Jeudi, 28 mai 1874
# Jeudi, 28 mai 1874
Je ne suis pas allée voir Jeanne l'Indienne, elle était chez moi, elle m'a rappelé Bade. Demain j'irai chez elle.
Nous étions à l'exposition au profit des Alsaciens-Lorrains, au Corps législatif. Il fait chaud. Je monte chez le diacre lui donner quelques conseils pour une lettre qu'il doit écrire. Ensuite nous allons avec lui à Baccarat. Les cristaux y sont magnifiques, nous fîmes inscrire pour plus de trois mille francs. Les expositions et les grands magasins fatiguent beaucoup.
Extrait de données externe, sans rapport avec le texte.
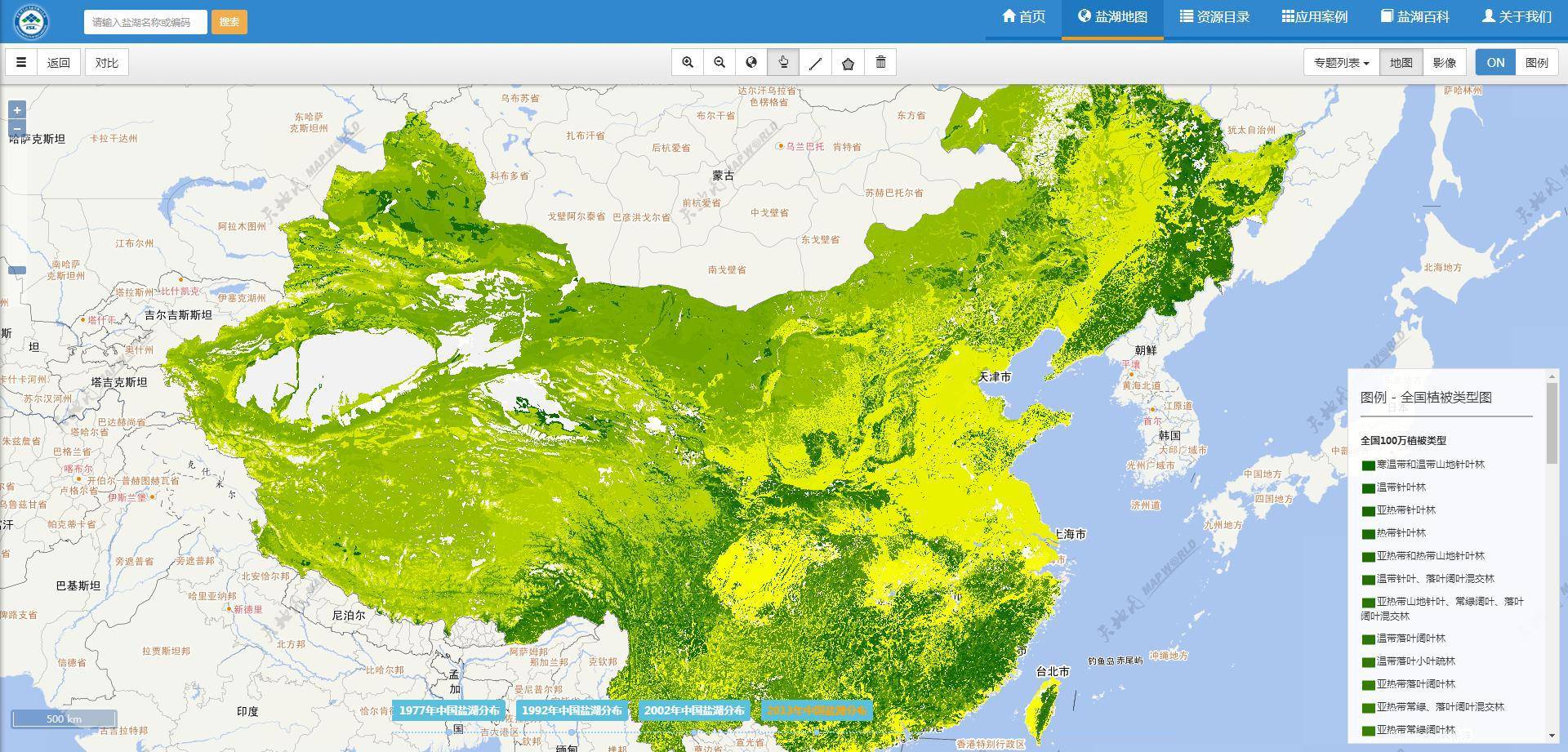
Task: Switch basemap to 影像 imagery
Action: (x=1444, y=63)
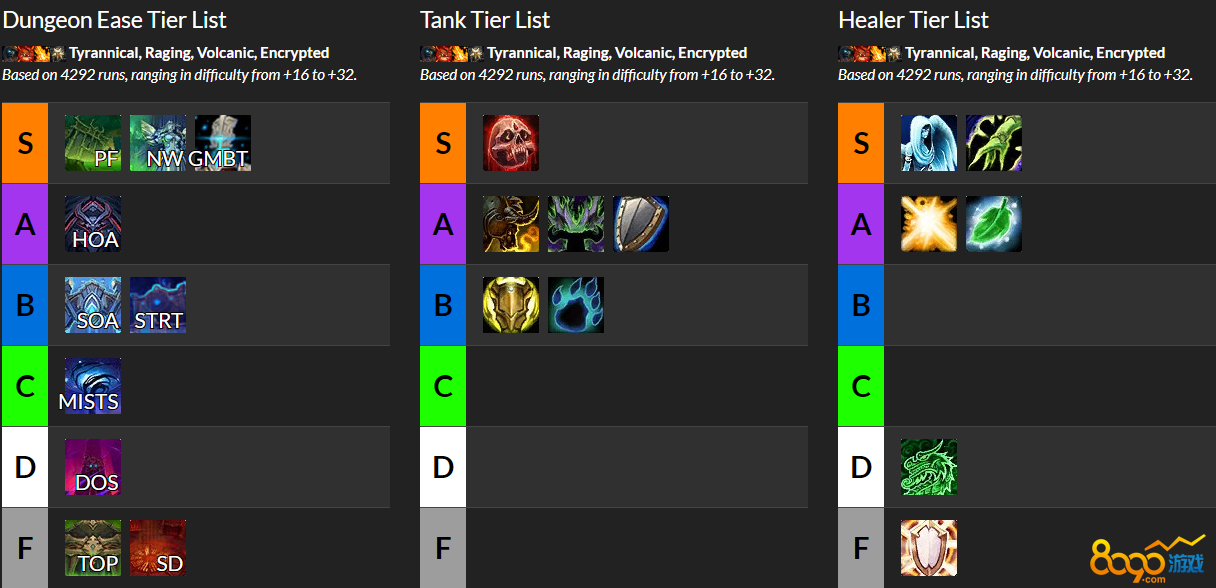Click the PF dungeon icon
This screenshot has height=588, width=1216.
(93, 143)
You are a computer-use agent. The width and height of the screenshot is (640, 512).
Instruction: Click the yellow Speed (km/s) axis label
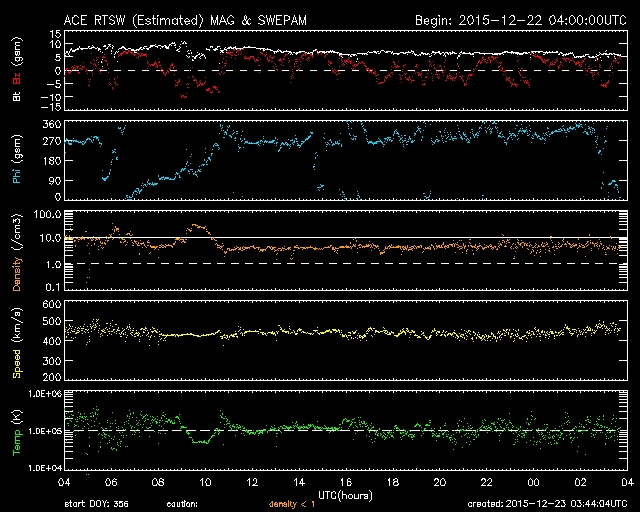click(14, 342)
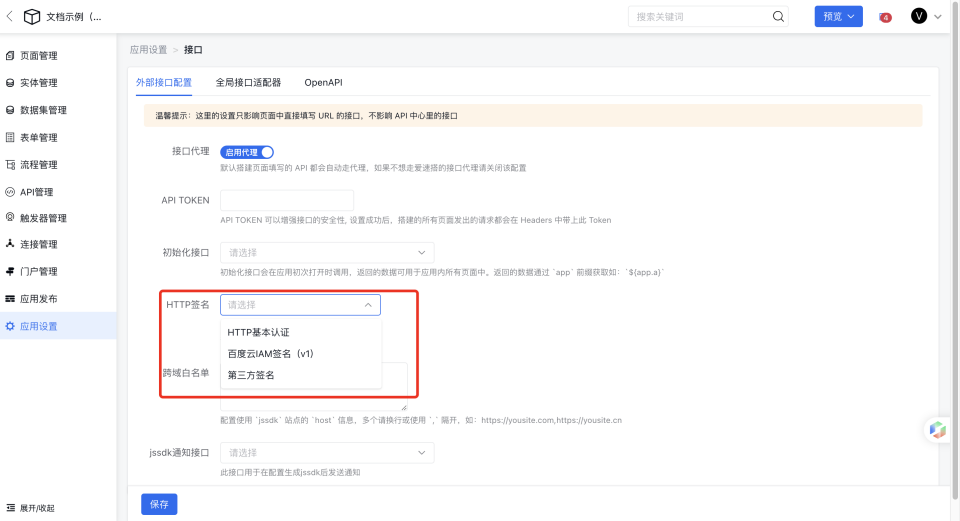Click the back arrow icon
This screenshot has height=521, width=960.
[x=10, y=17]

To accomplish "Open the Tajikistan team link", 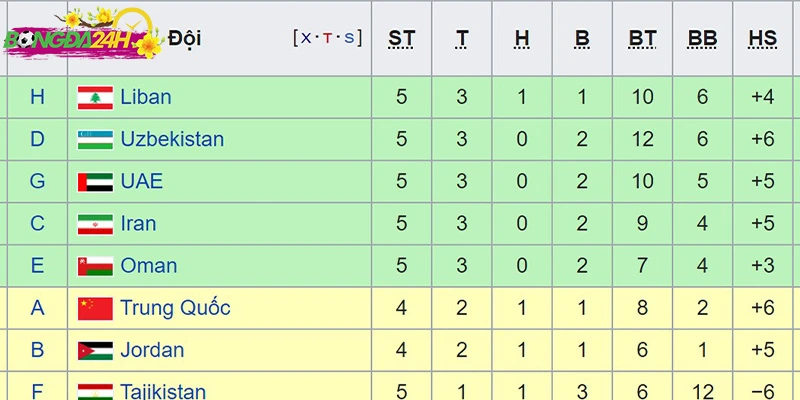I will point(163,392).
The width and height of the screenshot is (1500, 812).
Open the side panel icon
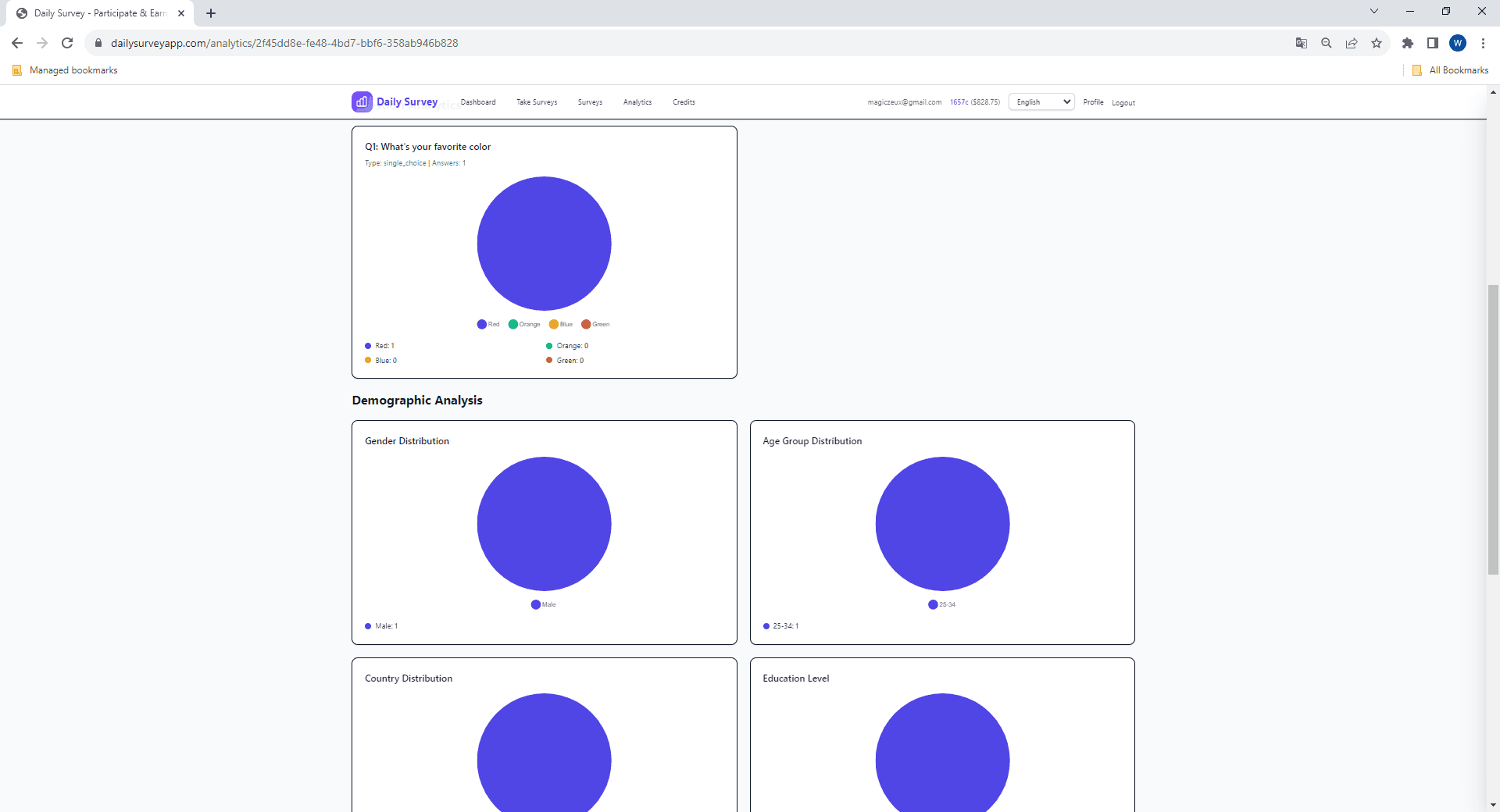point(1434,43)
Nous allons au Bois nous rafraîchir. Mais tout à coup j'aperçois quelque chose d'extraordinaire, c'est la vicomtesse Vigier. Elle salua maman, en retournant nous voyons la princesse Souvoroff assise sur une chaise avec une dame et un chien, maman fait arrêter la voiture; Souvoroff vient au devant de maman et paraît être très contente. Elle la gronde, parce que maman ne lui avait pas laissé son adresse, étant chez elle il y a une semaine, nous invite demain à deux heures, promet de venir chez nous à 55, à Nice et me demande où nous allons pour l'été, j'ai dit à Spa. "Nous aussi, le médecin a dit que ma fille a besoin d'y aller pour vingt jours".
Elle va dimanche à Chantilly, sa fille, dit-elle, adore les chevaux et les courses, alors j'ai dit que je les adorais aussi. C'est une femme très agréable et belle.
Nous allons au Bois, il y a encore un hôtel à vendre que nous visiterons demain.
A dîner on se souvient du voyage à Vienne et nous avons beaucoup ri sur les frayeurs de ma tante.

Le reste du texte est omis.